Problem requirements ::
Line filter on the word "format": copy each matching line from the entries.

(Saved entries)
╭──

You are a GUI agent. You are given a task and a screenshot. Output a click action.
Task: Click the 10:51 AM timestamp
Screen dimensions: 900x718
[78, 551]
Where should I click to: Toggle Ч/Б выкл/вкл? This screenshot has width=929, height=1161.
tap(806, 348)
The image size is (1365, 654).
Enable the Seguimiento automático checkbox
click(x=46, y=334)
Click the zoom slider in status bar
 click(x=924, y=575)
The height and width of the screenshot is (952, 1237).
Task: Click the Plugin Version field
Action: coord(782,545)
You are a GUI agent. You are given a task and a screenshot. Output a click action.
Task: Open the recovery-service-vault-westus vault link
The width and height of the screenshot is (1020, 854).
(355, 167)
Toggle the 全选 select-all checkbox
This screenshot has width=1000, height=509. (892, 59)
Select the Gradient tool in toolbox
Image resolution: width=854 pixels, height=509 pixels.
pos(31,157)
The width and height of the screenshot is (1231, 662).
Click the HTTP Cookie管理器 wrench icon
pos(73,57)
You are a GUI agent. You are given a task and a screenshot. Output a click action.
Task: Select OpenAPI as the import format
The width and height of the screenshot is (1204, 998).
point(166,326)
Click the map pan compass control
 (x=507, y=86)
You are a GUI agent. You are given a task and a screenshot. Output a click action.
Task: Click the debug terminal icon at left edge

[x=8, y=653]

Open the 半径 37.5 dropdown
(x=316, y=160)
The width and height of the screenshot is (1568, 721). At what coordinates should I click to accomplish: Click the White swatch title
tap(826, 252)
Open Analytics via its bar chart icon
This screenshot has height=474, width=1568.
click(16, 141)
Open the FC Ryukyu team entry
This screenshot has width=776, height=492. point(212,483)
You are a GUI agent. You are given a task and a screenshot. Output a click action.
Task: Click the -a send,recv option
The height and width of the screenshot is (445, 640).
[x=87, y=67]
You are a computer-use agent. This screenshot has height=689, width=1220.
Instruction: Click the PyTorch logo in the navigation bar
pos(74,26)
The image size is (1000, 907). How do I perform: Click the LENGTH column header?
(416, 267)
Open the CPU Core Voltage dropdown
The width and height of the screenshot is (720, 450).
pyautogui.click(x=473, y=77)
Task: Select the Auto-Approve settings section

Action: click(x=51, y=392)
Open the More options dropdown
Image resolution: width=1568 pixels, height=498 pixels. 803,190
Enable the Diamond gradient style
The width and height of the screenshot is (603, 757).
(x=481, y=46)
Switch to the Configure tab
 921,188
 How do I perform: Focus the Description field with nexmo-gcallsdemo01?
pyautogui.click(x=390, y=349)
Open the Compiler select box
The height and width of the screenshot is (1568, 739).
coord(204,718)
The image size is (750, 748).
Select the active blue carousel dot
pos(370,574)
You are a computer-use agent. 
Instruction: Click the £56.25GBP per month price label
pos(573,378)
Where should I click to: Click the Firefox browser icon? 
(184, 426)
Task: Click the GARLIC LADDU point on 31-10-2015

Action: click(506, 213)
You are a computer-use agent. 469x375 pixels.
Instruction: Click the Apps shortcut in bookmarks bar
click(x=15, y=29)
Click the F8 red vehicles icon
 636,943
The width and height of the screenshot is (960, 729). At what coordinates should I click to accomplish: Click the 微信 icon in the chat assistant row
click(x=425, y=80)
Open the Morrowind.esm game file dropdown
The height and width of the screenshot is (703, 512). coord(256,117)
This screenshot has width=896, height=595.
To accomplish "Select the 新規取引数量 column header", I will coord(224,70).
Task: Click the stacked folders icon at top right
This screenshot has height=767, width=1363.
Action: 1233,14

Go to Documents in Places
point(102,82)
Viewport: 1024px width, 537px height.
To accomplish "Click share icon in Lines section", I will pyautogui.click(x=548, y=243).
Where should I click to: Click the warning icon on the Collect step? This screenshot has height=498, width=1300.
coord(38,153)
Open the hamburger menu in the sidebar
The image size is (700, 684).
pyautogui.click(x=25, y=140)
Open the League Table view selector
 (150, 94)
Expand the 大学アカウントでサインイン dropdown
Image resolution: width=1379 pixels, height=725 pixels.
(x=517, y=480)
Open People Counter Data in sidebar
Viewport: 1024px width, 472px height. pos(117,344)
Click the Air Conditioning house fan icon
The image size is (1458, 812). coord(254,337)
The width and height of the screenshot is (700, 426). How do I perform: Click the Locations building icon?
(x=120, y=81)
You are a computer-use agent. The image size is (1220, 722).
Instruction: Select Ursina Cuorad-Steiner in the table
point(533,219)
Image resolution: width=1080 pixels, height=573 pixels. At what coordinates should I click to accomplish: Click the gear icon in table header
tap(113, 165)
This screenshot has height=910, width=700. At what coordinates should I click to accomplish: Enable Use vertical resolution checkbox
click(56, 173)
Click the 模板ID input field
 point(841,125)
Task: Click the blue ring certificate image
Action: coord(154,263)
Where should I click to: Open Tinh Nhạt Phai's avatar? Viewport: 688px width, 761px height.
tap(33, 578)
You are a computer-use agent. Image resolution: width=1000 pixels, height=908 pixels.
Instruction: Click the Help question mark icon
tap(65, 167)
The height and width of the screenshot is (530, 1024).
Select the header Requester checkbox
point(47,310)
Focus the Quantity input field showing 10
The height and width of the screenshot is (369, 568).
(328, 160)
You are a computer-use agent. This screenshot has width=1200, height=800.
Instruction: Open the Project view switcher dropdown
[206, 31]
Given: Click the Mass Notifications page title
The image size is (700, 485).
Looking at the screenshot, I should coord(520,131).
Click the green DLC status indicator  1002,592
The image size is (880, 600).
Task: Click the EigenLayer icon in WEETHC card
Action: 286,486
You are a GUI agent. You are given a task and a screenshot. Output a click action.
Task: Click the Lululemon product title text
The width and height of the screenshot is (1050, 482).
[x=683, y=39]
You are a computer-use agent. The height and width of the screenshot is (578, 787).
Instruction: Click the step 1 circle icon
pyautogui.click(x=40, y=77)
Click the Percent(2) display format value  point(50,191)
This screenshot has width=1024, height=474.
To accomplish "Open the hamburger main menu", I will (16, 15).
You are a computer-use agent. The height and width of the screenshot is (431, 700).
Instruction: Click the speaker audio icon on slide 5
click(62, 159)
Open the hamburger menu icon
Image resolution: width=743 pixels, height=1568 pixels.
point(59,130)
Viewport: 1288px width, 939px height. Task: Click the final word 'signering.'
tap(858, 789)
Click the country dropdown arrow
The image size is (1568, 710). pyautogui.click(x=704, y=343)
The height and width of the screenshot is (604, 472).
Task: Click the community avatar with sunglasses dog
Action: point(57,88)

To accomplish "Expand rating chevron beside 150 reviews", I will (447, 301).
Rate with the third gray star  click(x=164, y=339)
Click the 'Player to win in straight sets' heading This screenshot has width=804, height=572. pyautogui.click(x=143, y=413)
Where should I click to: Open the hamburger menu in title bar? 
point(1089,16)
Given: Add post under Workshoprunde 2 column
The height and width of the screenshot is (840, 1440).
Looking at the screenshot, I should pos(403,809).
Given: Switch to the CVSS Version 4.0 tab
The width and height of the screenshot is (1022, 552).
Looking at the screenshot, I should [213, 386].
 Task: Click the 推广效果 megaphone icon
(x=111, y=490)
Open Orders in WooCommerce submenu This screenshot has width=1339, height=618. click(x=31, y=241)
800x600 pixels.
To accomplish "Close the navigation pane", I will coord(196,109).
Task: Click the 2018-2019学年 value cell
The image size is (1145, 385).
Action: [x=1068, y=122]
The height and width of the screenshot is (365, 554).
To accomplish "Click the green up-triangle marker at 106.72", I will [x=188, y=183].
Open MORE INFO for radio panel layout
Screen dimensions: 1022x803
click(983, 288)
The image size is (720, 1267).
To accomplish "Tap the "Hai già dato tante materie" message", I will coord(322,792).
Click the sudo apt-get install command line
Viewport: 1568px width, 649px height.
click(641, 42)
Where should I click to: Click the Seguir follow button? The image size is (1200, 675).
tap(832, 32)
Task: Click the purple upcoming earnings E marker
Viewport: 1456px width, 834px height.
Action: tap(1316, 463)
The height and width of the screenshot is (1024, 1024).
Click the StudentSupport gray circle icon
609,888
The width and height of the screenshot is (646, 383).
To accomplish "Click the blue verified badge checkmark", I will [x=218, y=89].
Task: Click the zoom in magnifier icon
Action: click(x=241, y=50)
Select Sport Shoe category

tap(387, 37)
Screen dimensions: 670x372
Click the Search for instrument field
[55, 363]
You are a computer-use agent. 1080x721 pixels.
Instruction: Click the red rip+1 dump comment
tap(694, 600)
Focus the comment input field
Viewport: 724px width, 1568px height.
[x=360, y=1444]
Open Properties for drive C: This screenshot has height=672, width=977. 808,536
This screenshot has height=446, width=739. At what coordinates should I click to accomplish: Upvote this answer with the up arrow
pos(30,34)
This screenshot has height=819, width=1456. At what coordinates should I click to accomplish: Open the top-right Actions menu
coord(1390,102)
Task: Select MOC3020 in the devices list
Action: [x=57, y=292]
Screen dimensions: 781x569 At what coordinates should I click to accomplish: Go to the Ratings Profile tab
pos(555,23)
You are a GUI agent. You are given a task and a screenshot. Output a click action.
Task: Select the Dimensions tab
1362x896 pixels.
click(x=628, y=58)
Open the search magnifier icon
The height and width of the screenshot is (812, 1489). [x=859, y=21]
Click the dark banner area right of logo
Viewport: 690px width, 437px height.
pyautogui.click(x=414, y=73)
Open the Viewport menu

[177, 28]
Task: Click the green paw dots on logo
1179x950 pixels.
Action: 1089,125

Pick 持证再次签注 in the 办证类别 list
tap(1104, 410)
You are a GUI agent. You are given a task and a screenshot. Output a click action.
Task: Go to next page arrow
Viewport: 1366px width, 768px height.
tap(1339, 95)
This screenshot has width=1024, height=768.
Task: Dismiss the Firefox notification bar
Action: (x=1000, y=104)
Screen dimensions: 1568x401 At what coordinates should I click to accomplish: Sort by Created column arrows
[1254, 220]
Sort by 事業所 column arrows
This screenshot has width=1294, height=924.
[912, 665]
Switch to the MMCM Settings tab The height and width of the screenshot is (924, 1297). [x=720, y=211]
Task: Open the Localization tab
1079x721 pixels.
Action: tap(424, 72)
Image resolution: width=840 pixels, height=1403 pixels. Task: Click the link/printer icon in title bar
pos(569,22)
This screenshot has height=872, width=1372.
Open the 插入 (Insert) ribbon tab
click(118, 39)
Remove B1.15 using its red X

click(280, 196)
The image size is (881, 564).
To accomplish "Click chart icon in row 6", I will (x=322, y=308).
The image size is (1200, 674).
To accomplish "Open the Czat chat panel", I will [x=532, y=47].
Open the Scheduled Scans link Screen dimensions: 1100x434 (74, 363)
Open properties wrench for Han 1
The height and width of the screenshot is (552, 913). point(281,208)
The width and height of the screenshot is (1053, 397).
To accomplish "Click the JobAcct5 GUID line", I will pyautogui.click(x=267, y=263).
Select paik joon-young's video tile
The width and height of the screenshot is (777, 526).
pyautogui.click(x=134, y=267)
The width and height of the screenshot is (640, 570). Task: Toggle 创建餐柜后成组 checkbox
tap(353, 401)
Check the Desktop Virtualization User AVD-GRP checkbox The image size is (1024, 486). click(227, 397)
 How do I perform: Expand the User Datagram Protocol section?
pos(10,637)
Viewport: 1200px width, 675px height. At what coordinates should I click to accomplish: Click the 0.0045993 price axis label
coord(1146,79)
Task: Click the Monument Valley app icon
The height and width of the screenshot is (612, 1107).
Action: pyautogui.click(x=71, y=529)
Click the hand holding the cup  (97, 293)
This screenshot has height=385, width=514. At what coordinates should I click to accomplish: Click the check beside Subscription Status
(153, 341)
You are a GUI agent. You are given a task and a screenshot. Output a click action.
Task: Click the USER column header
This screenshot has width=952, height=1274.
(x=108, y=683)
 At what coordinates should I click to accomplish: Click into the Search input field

╰──

Written response ::
Task: Select OpenAPI as the import format
Click the Percent(2) display format value  point(50,191)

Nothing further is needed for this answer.